#### Brief a:
Render this sentence from the passage on sustainable tourism into Spanish: "Cultural heritage is about our legacy to the world."

#### Text segment:
Spirit Big Five LogoEach day, more than three million tourists cross international borders, and every year more than one billion people travel abroad. Simply put, travel and tourism combined are now one of the world’s largest industries. To make sure that the power of travel is harnessed as a positive force for people and the planet, the United Nations has declared 2017 The International Year of Sustainable Tourism for Development. The three key pillars of Sustainable Tourism are:

  • Environmentally-friendly Practices
  • Support for Protecting Cultural and Natural Heritage
  • Social and Economic Benefits to Local People

At Big Five, our longstanding commitment to sustainable tourism runs deep, and we are proud to be the only travel company to have won the prestigious Virtuoso Sustainable Tourism Leadership Award, not once, but twice (2014 and 2016). We know that experiencing an outstanding vacation and supporting the pillars of sustainable tourism can go hand in hand. We are proud to share with you how traveling with Big Five can help to support cultural heritage, protect endangered species, deliver local economic benefits, and further cross-cultural understanding and peace in the world – all wrapped together into the journey of a lifetime.

Cultural heritage is about our legacy to the world. It is the culmination of those intangible attributes, knowledge, traditions and ideas that have been handed down to us by our predecessors, which in turn will be ours to pass on. The importance of our global cultural heritage was recognized in 1972 when the General Conference of UNESCO adopted the Convention Concerning the Protection of World Cultural and Natural Heritage.

In 2001, UNESCO began raising awareness concerning intangible cultural heritage and encouraging local communities to protect important forms of cultural expressions. The movement toward preserving and sustaining our priceless cultural heritage continues to expand. By 2011, there were 936 UNESCO World Heritage Sites: 725 cultural, 183 natural, and 28 mixed properties, in 153 countries.

Big Five supports properties such as Napo Wildlife Center Amazon Lodge, Yasuni National Park, Ecuador, a UNESCO Biosphere Reserve, where an ancient culture is striving to survive. The Kichwa Añangu Community own and operate the lodge here. Travelers experience one of the most bio diverse ecosystems in the world and, at the same time, explore its ancestral culture. In addition to protection of the land, the Kichwa also provide leadership for preservation of a way of life that is all but vanishing from the earth. This mission becomes all the more important because Yasuni National Park sits atop some 800 million barrels of crude oil, 20% of Ecuador’s reserves. You can experience and help support the extraordinary cultural heritage of the forest on a visit in our President’s Pick: Ecuador’s Galapagos & Amazon.

Click-target data
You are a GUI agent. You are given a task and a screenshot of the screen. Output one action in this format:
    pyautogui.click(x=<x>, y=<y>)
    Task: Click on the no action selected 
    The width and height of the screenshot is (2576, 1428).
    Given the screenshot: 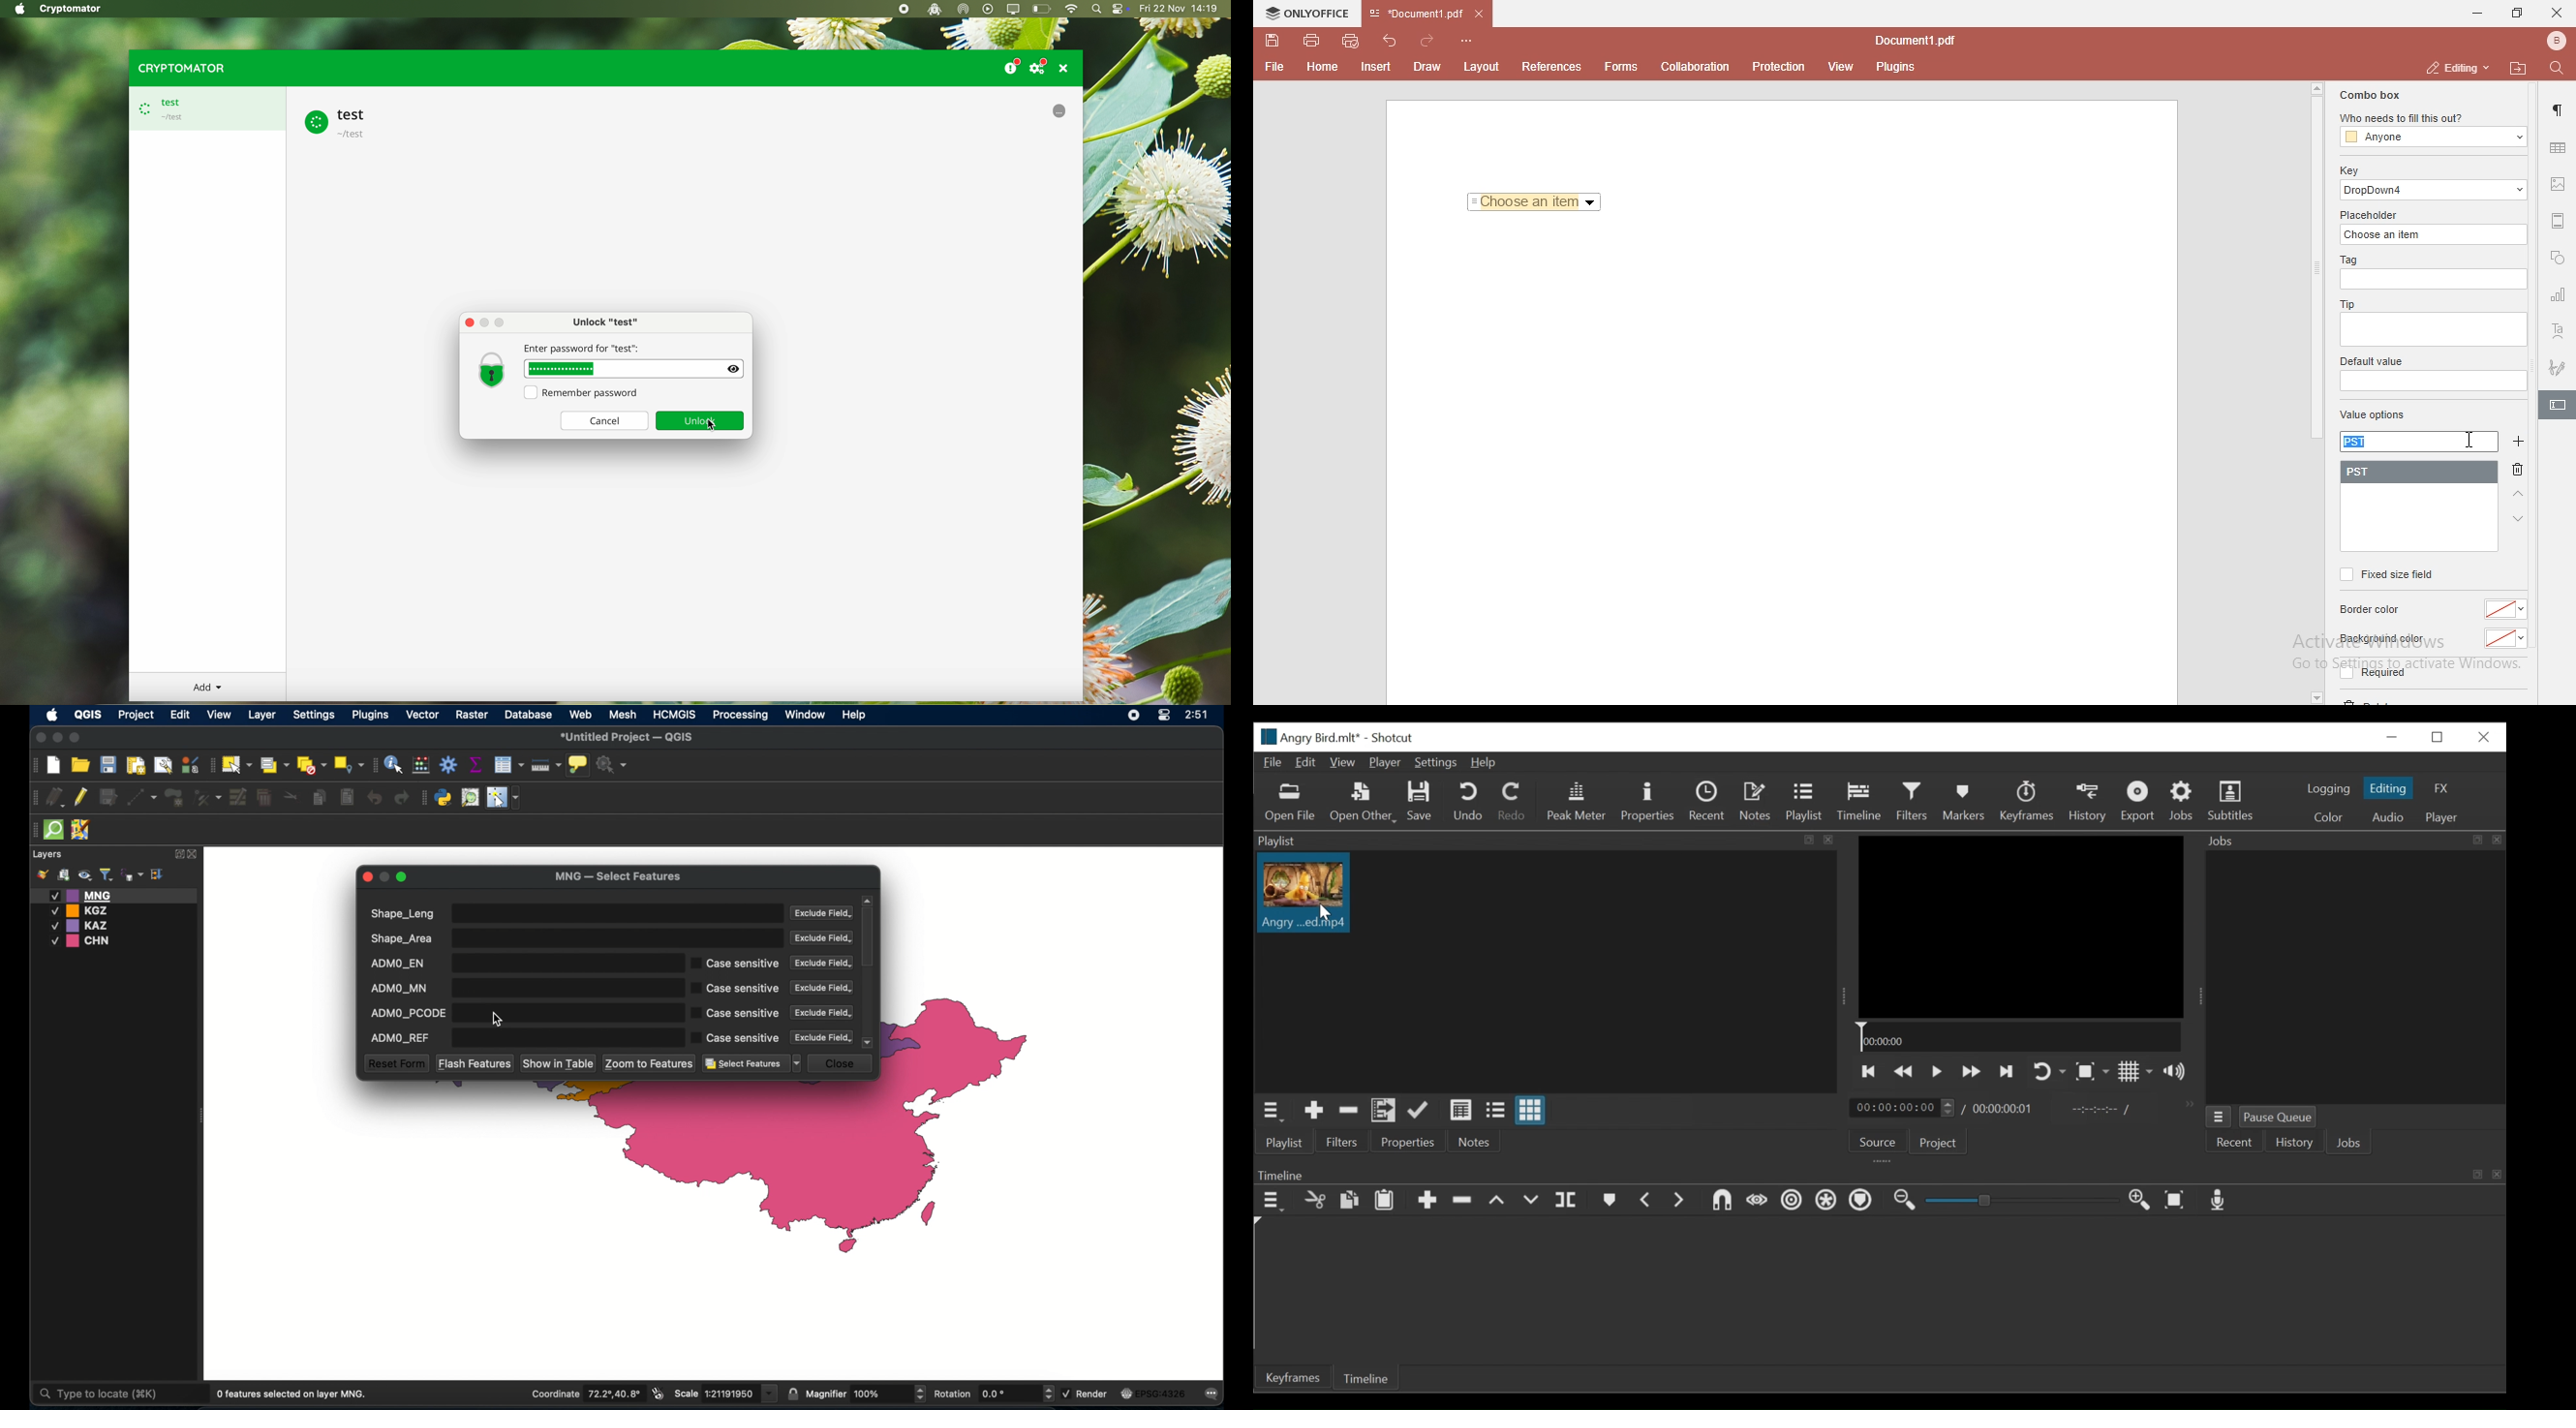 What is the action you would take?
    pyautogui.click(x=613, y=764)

#### Brief b:
Arrange the records as a JSON list of strings, one string per line and no blank lines. Start with the first line of the records and go on through the line that contains "The width and".

#### Written response a:
El patrimonio cultural tiene que ver con nuestro legado al mundo.

#### Written response b:
[
  "You are a GUI agent. You are given a task and a screenshot of the screen. Output one action in this format:",
  "    pyautogui.click(x=<x>, y=<y>)",
  "    Task: Click on the no action selected ",
  "    The width and height of the screenshot is (2576, 1428)."
]